EXERCISE DETAILS =
Using the data beneath, show every line that includes the word "computer".

═══ RECORDED INFORMATION

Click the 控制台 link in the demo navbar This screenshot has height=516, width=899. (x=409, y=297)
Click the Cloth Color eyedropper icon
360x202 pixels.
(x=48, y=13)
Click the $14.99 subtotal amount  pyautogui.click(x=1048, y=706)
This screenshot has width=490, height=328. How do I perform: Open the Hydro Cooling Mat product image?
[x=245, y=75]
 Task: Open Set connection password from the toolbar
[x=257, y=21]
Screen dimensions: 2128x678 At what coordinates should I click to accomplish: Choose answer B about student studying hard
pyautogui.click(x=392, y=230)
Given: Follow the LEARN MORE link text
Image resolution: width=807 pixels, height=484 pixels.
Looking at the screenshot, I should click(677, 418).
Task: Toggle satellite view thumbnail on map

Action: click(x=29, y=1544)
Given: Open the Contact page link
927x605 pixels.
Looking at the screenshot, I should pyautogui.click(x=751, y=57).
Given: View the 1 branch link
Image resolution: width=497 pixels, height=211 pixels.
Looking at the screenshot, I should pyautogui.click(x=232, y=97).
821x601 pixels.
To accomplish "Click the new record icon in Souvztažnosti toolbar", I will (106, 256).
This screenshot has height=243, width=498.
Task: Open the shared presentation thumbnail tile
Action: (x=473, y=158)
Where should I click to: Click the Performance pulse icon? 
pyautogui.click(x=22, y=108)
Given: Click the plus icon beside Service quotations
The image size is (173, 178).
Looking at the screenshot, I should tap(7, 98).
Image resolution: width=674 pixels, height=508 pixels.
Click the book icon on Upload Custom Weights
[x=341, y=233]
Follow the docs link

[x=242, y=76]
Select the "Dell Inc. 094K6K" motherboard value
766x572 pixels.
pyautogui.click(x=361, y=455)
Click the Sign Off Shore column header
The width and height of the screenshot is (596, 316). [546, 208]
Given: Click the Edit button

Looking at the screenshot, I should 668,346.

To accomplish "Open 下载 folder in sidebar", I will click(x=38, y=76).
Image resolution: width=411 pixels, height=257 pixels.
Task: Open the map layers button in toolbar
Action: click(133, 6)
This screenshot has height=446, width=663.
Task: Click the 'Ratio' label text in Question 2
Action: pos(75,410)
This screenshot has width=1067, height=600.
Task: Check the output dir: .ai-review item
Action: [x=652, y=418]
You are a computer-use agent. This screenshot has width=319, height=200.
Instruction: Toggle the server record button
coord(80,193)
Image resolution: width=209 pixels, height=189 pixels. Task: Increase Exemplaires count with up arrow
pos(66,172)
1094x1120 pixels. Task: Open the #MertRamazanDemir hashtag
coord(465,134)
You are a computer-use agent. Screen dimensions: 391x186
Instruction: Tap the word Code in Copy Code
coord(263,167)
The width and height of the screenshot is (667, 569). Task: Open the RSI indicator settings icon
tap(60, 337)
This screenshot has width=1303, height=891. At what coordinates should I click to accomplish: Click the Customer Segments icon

══════

OUTPUT BELOW =
You are a computer-use agent. This screenshot has width=319, height=200.
You are a computer-use agent. Screen dimensions: 391x186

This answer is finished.